Plenty of speculation this morning. Officials and phones were in working condition early, everybody standing by, and at first light away went Jack on the run down.
Missing badly the run did not produce a great speed, the run back being little better. Change of plugs, and this time he decided he needed a longer run in and went back round the corner, negotiating it on his return at well over 90 MPH, a little drift which he corrected and made his line up on the flag and off down the course. Still a little miss and not quite good enough for perfection but he did gain the 3/100th of a second over the existing attempt. Came the call from Jack from the Carrol end. “Nearly out of fuel, and more plugs!!” Down went Ken Hartman with both, fill up and change and with the long run in from that end, he was really going when he hit the tape. Not a miss, just plain sailing, pulled in at the pits and waited for the phone to ring. At last it came, but with extra bad news. The cord had fouled the peg and shorted the works. Result, no register on the fastest run he head made. Jack’s words – “What will I do now?” Back round the corner, and once again peeling it off in many revolutions, but he slowed up and pulled into the pits. Great consternation, and a look at the gear stick, showed that it had sheared off a pin inside, and the net result was no selection.
Big panic by this time, with allocated time running away and apparently nothing could be done to effect repairs. But ingenuity is the call sign of the racing fraternity, and a tube spanner was called into service from the tool box. Off came the gear indicator, on went the spanner, much belting tight, plenty of insulation tape, much thought of how to change gear, and back down the road for a run from the Carrol end. All ears were tuned for the note, and finally we heard him take off, noticing the slower change of gear and attendant loss of revs. Much sinking of feelings, but the motor was going well and when he pulled into the pit end the clock said over 142 MPH. With light spirits he pushed off for another run down over the tape, and even with the wind playing havoc with his leg he was able to reach forwards and kick the selector forward with his toe.
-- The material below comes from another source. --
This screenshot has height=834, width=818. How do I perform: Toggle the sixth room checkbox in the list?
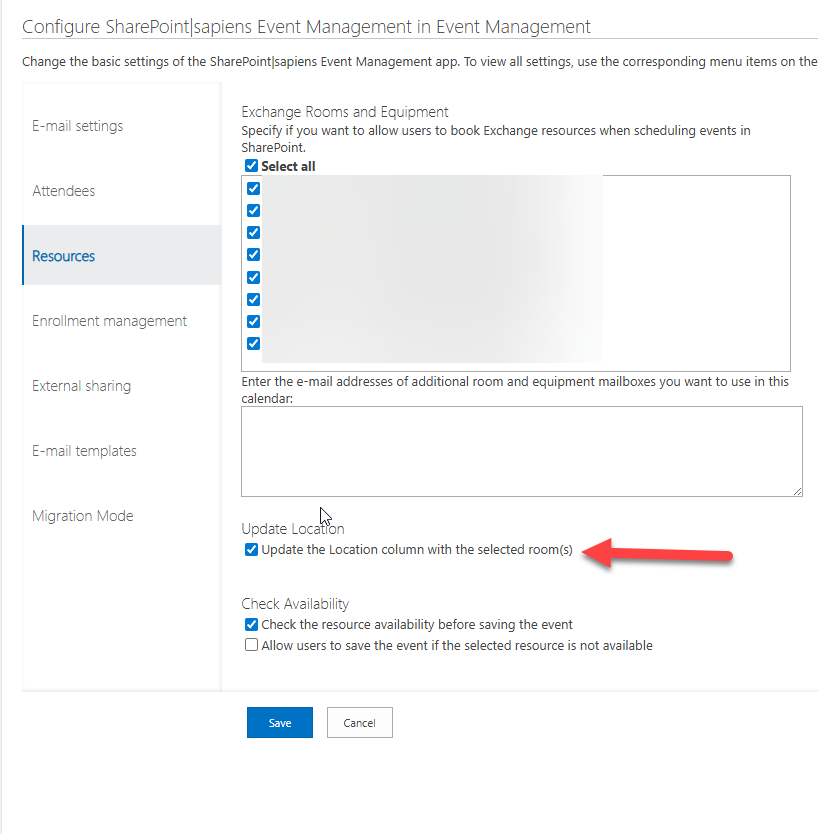[253, 299]
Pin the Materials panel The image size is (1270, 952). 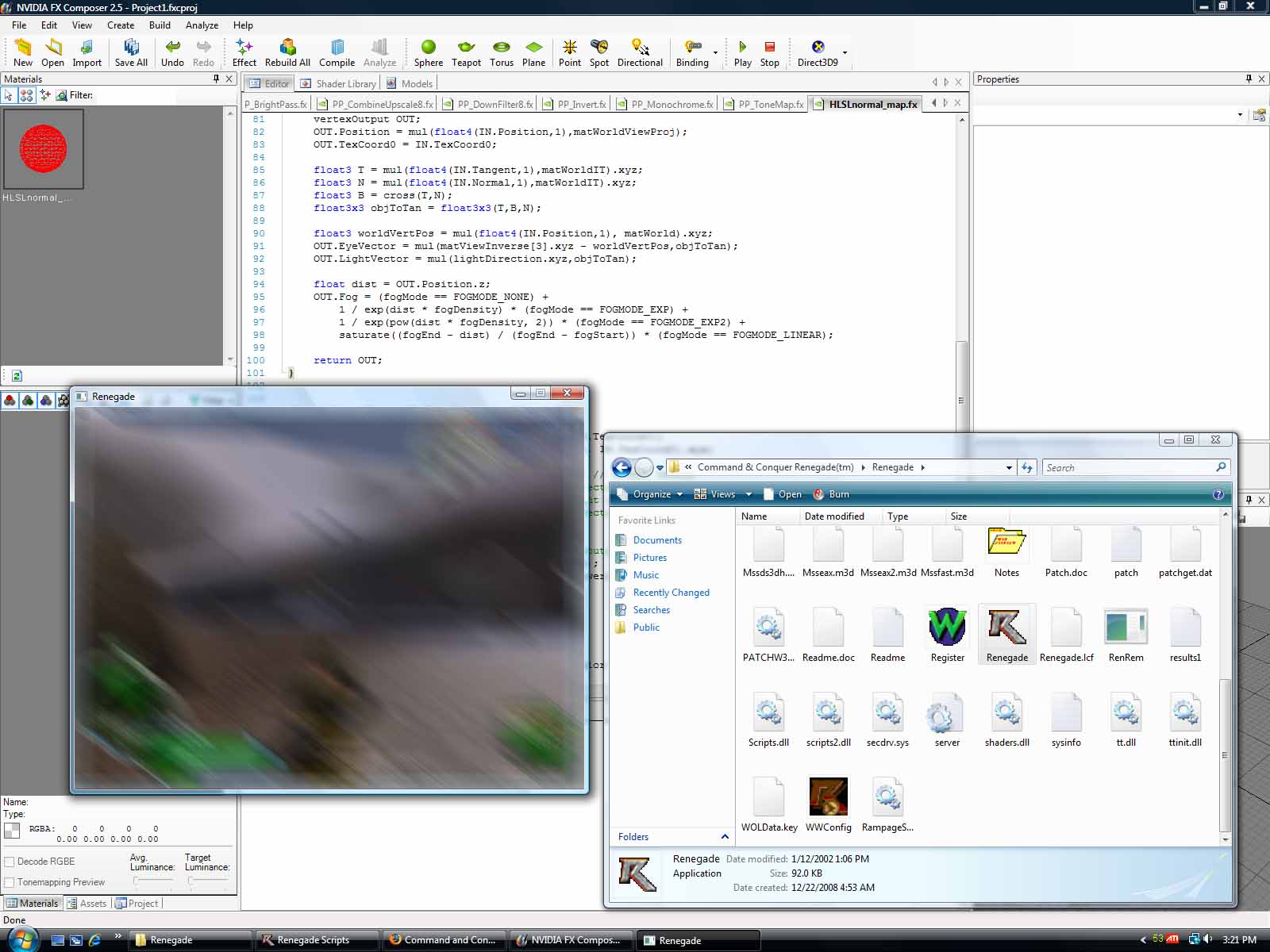[216, 79]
Had lots of trouble getting the leg back on the rest but was able to put up the mean time of 141.509 MPH for both runs.
Yes, at long last, Jack had turned in the required runs, and he now only waited the ratification from the A.C.C.A. We were 40 minutes over the allotted time, but we all were a happy team, Jack of course now being the possessor of the Australian Land Speed Record. News items had been prepared and the runner had already gone into town, and while packing up for the day with a car radio tuned in we were able to hear the National News Bulletin give the details just 43 minutes after it had been broken.
Back into town for breakfast, and believe it or not we cracked a warm bottle of Champagne. Tired but jubilant, they set sail for Sydney just before lunch, and I am told that Jack Ehret was challenged by a lad in blue for doing 38 MPH on the way home. Some things are really sent to try us. Moral for the event tends for me to say, “If you decide to have a go, you must have unlimited patience, a good sense of humour, the will to go on in the face of all opposition, and a complete control of one’s nerves.” Time passed from the first decision until the actual record attempt was just over 7 months.